Kristine Barnett y su exmarido, Michael Barnett, adoptaron en mayo del 2010 a una niña de diez años. Esta pareja decidió acoger en su casa a Natalia Grace, una pequeña ucraniana que se encontraba en situación de emergencia en un orfanato de Florida. Lo que tenía que ser una adopción común se convirtió en una pesadilla cuando su nueva hija empezó a hacer cosas inimaginables para una niña de su edad. No era para menos: Natalia en realidad era una mujer adulta con enanismo. La hija adoptiva de los Barnett no tenía diez años como decían sus papeles de adopción sino 22. Al descubrir el engaño, la pareja decidió abandonar a su hija y mudarse a Canadá.

Juicio

El caso de esta familia norteamericana podría acabar decidiéndose en los tribunales. “El estado de Indiana me está acusando de crímenes contra una niña a pesar de que se determinó varias veces que Natalia es adulta”, ha explicado Kristine, que se entregó a las autoridades el jueves 19 de septiembre tras ser imputada por un delito de abandono de menor. Su exmarido se había presentado en comisaría un día antes y fue puesto en libertad inmediatamente.

Desahucio

La investigación se remonta hasta el 2014, cuando la policía encontró a Natalia en el interior de un piso de la localidad de Lafayette durante un desahucio.
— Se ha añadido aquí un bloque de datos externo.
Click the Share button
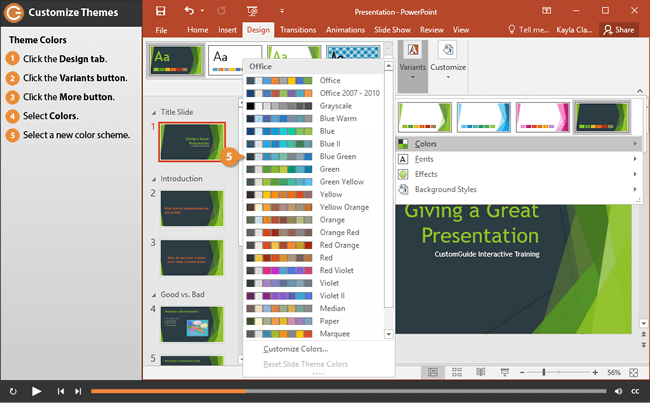 [619, 30]
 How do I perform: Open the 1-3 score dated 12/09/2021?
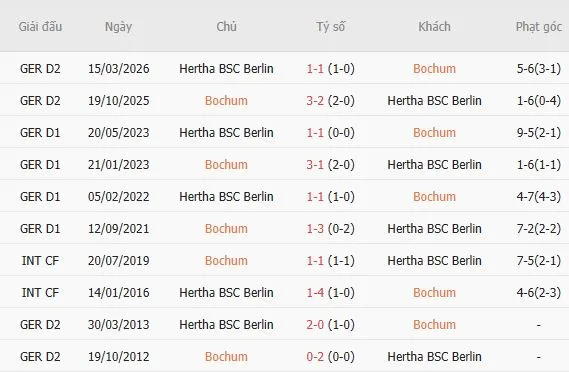pos(315,229)
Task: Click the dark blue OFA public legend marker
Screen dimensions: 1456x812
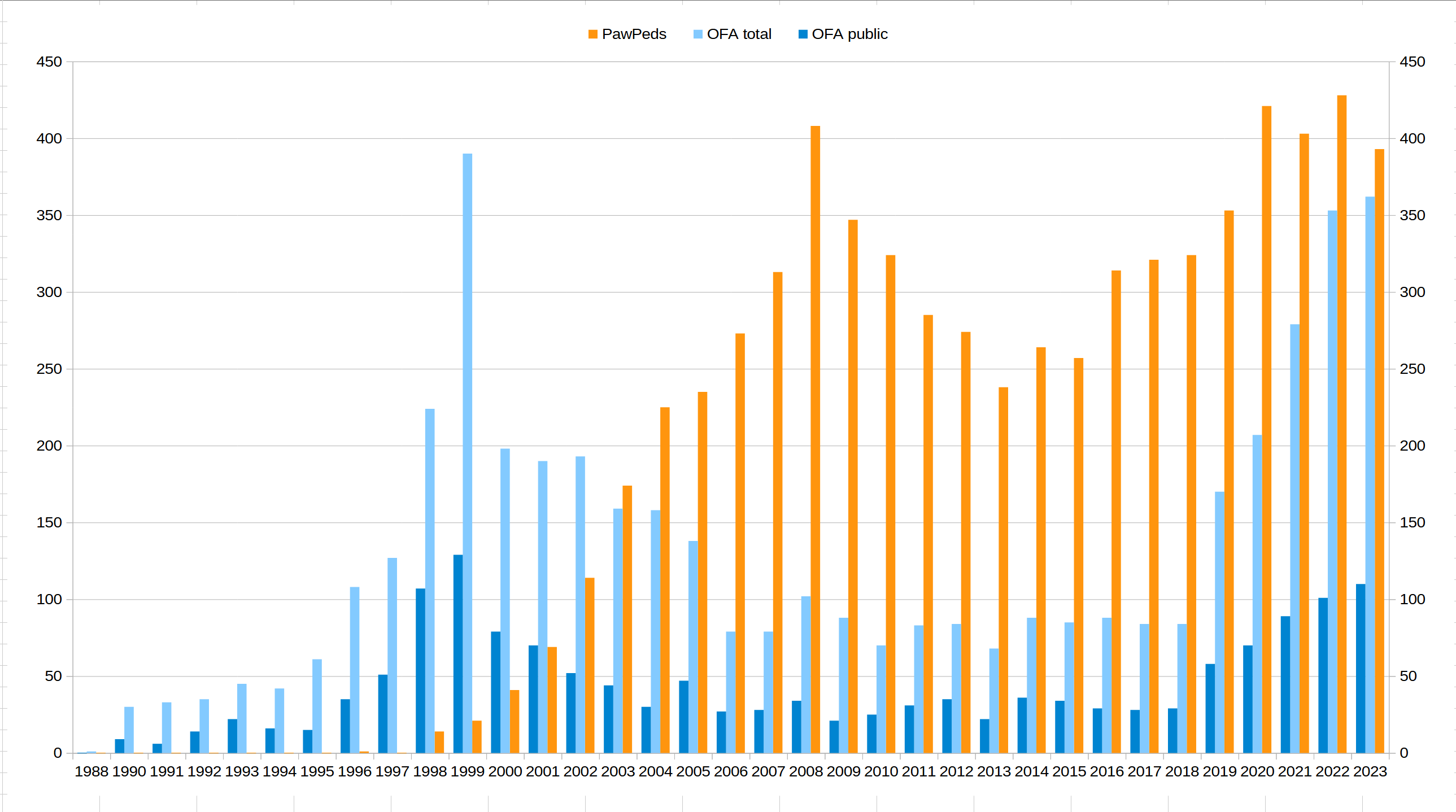Action: 803,34
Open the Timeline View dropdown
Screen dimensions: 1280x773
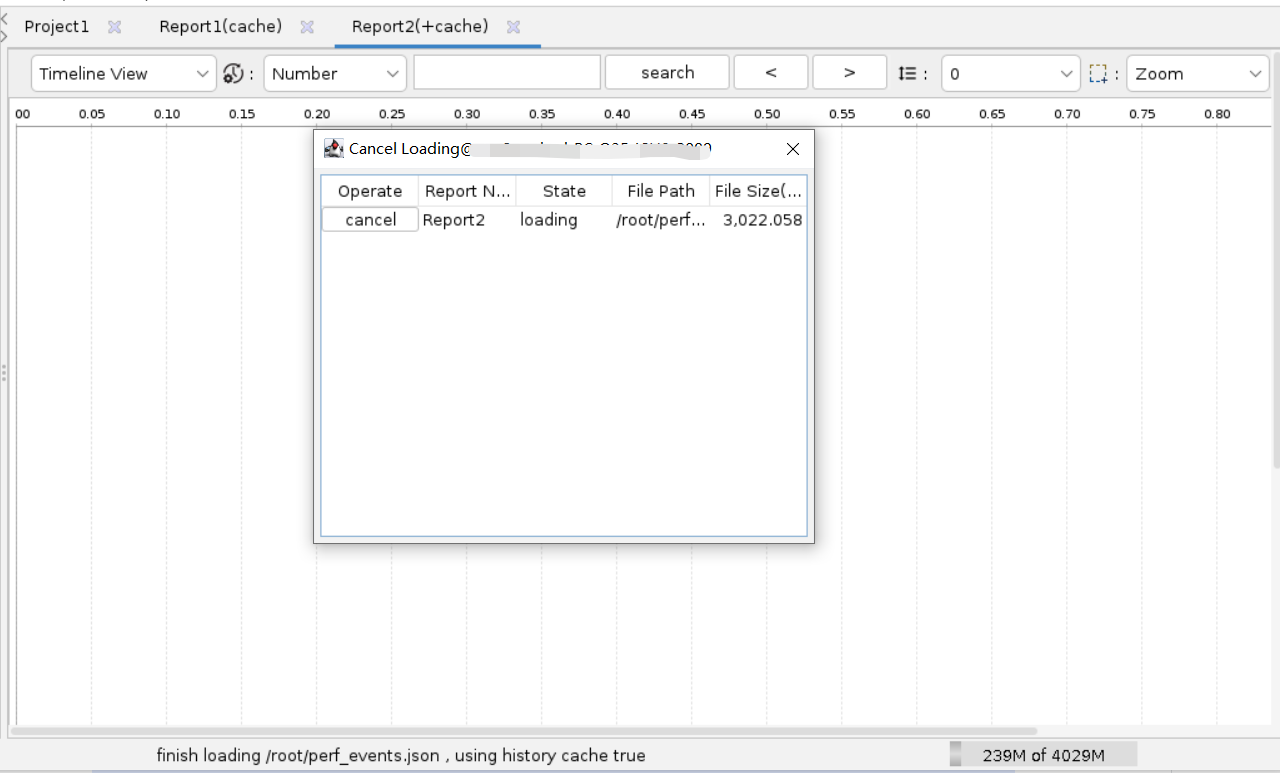point(124,73)
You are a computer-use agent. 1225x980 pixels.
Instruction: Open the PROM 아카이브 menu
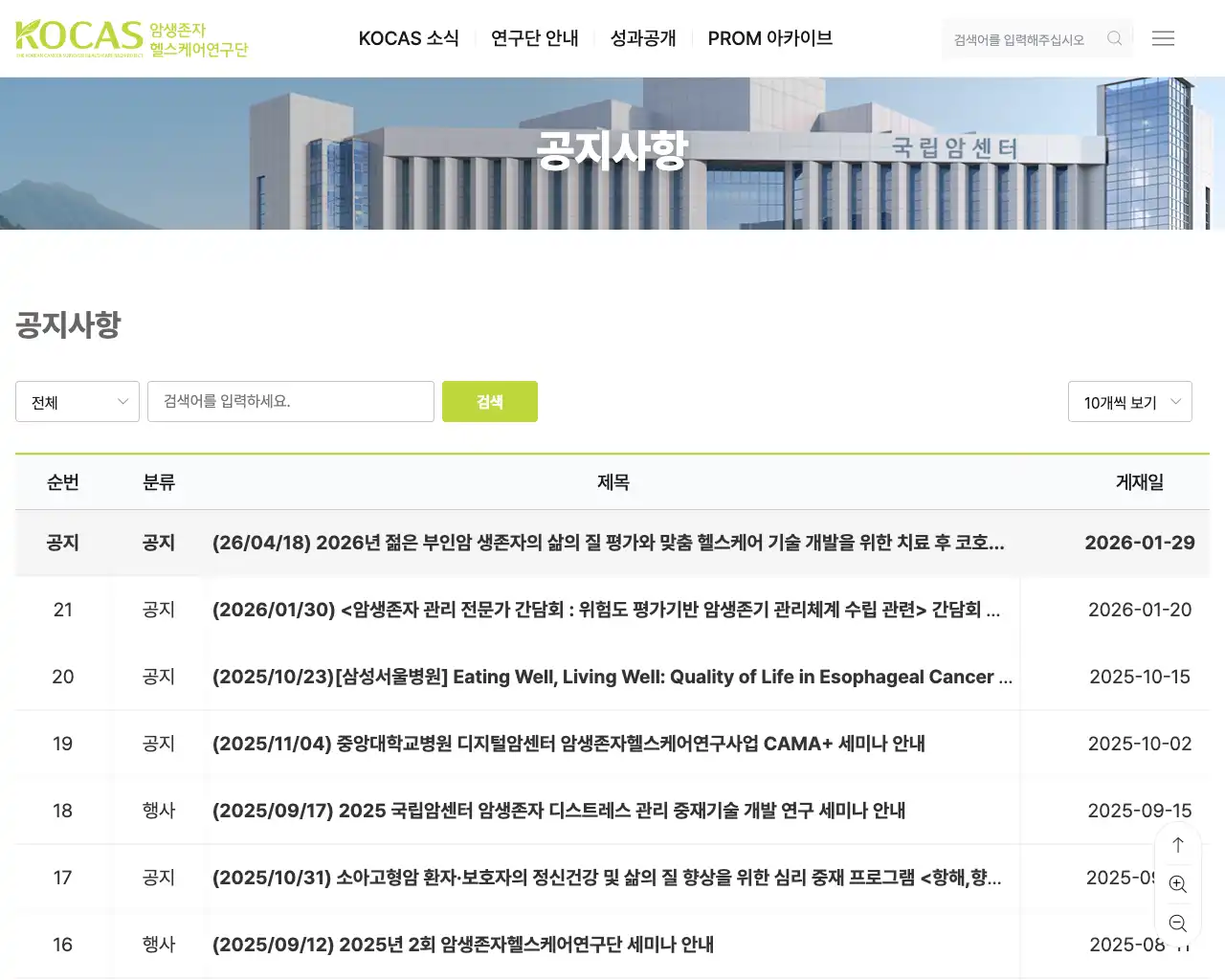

La pequeña contó a los agentes que sus padres adoptivos la habían abandonado a su suerte en la vivienda y los efectivos llevaron a cabo las pesquisas necesarias para localizar a la pareja. Al parecer, los Barnett habían estado pagando religiosamente el alquiler del domicilio en el que fue hallada la niña hasta hacía pocos meses. Esta familia vivía ahora en Canadá y había decidido abandonar a su hija adoptiva tras descubrir que en realidad era una mujer adulta.

mujer adulta enana

La pareja empezó a sospechar de la pequeña cuando se percataron de que utilizaba un vocabulario que no era propio de su edad. Tras descubrir que también tenía la menstruación, los padres decidieron llevarla al médico en 2011. El especialista comprobó que la edad de la niña era "claramente inexacta", ya que sus registros dentales y aspectos como el vello púbico indicaban que la paciente tenía más de 18 años.

Sangre

En una entrevista exclusiva para el diario británico Daily Mail, Kristine asegura que Natalia "hacía declaraciones y dibujos diciendo que quería matar a miembros de la familia, enrollarlos en una manta y enterrarnos en un patio". "Quería matarnos. No podíamos irnos a dormir y hasta escondimos todos los objetos afilados”, señala la madre adoptiva, que ahora podría ser condenada junto a su exmarido por un delito de abandono de un menor. “Los medios de comunicación me pintan como una maltratadora de niños, pero aquí no hay ningún niño. Saltaba del coche en movimiento y manchaba los espejos con sangre. Hacía cosas que nunca podrías imaginarte de una niña pequeña”, concluye Kristine, según recoge el mismo medio.